Most moves have a codified "the fiction triggers this move, this move affects the fiction" thing, but the GM ones are ordinary sentences, existing somewhere between game terms and regular fiction terms. I'd rather the monsters make player-style moves too, just in a flavorful way that suits who they are (e.g. Goblins doing Defy Danger + DEX to retreat).
>>
>>44610658
Sure, although I think this is flavor text as it is written now.
>>
>>44610529

If a magic user doesn't take BOTH of those spells, they are fucking retarded.
>>
>>44610827
What about taking magic missile or sleep? If the only option is to take detect and read magic you don't actually have any options.
>>
>>44610529
>>44610827

I make them innate abilities myself. It just feels kind of weird if a mystic can't sense or detect magic on his own; that's his thing. He has innate senses for the supernatural. Now that doesn't necessarily mean he knows what it does and obviously some things could be magically hidden from his sense.
>>
>>44610970

False choice. A proper wizard should have all of those spells.
>>
>>44610993
It also gives a MU player something more to do than just fire off a spell and hang around in the back. Weird and supernatural oddities should be their specialty. Isn't that why they're out mucking about in dungeons to begin with?
>>
>>44611040
It's not a false choice at *all*, since B/X and BECMI force the M-U player to actually make that exact choice.
>>
>>44611670
>... since B/X and BECMI suggest the M-U player actually make that exact choice.

Fixed that for you.
>>
>>44599193
Mutant Future
>>
So, I've been hashing shit together for my stone-age game for a while, dropped off the face of the interwebs for a bit 'cos of personal stuff.
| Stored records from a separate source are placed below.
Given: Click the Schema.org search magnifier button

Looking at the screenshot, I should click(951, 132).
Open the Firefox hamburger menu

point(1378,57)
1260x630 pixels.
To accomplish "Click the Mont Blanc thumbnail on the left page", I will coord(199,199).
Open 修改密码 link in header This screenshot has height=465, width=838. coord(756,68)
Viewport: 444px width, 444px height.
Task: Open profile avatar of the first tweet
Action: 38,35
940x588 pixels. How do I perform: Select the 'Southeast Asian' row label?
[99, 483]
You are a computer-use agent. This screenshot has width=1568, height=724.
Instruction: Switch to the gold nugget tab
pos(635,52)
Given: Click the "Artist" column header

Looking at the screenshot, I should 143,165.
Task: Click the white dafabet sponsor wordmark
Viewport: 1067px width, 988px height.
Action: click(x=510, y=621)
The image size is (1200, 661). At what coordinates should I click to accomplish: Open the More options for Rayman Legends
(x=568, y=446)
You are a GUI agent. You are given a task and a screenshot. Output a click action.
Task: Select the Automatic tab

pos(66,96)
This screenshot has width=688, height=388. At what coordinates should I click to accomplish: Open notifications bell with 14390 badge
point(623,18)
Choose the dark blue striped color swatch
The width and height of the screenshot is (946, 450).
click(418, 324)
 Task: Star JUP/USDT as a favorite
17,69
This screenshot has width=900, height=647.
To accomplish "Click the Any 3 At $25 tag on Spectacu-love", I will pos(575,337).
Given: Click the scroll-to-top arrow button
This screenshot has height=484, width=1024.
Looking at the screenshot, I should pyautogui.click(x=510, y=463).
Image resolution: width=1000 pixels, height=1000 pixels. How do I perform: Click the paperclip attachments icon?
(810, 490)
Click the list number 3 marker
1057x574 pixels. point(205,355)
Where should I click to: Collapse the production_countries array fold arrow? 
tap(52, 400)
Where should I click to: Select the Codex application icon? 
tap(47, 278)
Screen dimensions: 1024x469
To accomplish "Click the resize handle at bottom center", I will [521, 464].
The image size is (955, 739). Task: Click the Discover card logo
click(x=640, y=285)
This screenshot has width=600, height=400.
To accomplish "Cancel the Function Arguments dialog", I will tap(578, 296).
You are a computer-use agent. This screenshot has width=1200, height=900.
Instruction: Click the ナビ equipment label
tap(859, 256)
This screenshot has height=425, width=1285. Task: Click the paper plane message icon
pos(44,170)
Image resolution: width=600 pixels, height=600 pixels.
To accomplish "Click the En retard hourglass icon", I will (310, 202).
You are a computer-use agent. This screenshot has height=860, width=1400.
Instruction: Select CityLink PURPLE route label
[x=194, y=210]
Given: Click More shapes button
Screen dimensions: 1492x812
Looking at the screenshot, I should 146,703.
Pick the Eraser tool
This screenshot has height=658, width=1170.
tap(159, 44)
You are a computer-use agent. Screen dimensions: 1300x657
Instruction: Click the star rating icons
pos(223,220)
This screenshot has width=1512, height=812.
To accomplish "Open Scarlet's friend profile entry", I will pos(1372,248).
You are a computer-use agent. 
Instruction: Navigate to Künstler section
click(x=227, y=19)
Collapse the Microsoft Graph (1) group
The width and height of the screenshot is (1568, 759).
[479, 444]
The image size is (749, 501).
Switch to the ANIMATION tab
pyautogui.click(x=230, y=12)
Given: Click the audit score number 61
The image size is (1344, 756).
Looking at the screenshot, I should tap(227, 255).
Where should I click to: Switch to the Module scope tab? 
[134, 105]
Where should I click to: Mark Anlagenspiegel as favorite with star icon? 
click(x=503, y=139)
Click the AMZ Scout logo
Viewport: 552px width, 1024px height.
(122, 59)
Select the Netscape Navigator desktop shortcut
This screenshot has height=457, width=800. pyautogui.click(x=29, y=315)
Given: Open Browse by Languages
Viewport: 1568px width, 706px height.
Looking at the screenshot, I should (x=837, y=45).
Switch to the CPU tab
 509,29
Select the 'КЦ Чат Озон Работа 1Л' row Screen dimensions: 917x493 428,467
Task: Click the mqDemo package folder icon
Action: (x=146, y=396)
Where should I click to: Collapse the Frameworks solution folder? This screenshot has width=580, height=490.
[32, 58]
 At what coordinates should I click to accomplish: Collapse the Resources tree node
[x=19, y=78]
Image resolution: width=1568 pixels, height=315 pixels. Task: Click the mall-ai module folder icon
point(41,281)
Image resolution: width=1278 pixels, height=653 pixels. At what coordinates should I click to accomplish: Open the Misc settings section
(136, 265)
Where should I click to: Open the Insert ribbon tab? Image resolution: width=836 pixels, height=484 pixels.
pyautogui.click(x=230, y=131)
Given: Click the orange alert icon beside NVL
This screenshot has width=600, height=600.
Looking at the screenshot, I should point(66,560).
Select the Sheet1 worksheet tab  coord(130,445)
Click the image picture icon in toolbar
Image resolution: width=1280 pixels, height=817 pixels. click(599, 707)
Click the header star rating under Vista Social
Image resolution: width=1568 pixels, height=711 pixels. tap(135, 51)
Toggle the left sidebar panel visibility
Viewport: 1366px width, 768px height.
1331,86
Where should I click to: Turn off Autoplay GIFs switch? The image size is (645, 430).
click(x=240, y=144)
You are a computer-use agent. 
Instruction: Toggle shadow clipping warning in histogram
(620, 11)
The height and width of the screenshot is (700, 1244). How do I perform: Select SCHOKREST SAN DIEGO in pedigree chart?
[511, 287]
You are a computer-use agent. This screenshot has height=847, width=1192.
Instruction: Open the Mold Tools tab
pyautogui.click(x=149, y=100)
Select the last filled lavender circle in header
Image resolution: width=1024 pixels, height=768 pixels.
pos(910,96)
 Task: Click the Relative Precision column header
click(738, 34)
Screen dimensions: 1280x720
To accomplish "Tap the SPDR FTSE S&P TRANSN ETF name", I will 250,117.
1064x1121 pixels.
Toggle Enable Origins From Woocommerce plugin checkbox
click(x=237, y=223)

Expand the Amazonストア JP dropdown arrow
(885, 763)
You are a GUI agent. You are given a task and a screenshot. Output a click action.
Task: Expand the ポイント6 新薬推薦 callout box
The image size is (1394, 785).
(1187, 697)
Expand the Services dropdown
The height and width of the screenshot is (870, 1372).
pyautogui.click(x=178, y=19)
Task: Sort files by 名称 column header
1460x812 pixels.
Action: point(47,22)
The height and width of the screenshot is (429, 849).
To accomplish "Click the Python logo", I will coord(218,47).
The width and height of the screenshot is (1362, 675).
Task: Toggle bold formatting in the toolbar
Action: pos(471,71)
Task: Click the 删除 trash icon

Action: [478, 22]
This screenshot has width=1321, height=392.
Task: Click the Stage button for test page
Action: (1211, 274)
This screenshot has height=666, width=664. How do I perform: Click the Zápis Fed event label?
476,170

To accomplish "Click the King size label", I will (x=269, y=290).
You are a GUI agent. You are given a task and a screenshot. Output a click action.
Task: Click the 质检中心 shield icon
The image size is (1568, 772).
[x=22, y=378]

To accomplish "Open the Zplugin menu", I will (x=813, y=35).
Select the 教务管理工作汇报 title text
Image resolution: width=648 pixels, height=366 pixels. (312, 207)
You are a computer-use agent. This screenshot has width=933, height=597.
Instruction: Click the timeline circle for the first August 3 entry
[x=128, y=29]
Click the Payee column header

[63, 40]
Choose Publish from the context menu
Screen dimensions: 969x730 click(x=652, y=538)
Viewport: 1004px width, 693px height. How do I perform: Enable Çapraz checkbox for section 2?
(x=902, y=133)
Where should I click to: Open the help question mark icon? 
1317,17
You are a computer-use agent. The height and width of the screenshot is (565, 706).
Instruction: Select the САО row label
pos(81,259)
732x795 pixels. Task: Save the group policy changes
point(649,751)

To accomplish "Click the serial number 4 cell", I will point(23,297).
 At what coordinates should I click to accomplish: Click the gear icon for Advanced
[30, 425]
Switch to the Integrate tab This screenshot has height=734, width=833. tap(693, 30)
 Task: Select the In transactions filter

I've been tinkering with worldbuilding stuff, setting out tables and procedures for coming up with stuff on the fly. So here's a question for you peeps: if you were running a survival-oriented stone-age OSR game, what tools would you want as a GM? (shit like random cave maps, encounter tables and stuff like that). Throw ideas at what you think'd be useful in the GM's section and I'll feed back what I've got or see if I can hash something up.
>>
>>44593915

I think this might be better if all Hexes and Charms cost 1 mana point each. Still limits the magic users powers a day.

I like the idea that Wizards get a 1d4 mana +Intellegence modifier at level one. Maybe they get 1d4 a level but that would average out to 50 points, which admittedly is a lot of points, but it might be fitting for a high level MU. How fast should they come back? Maybe 1 every hour?
>>
>>44593915
What's the point in making a wand do less, other than ensuring that it never gets used except as an emergency backup?
>>
>>44615621
staves require two hands
>>
>>44610658

The GM doesn't roll for stuff, though, so GM-sided moves are about threatening the players fictionally. This is great since I don't have to worry about the mechanics of the evil wizard's creepy spells and whether it's fairly balanced versus what the players can do. I just make it creepy and scary, and the game works regardless.
The individual monster moves are supposed to be interpreted by the GM, which gives you plenty of wiggle room to adjust things to your table's tastes, and how hard you want to hurt the players.
>>
>>44589882
>>44590037
What's wrong with Silver Princess? IIRC the reason most of the map is not palace is because the court wizard blew the rest of it up.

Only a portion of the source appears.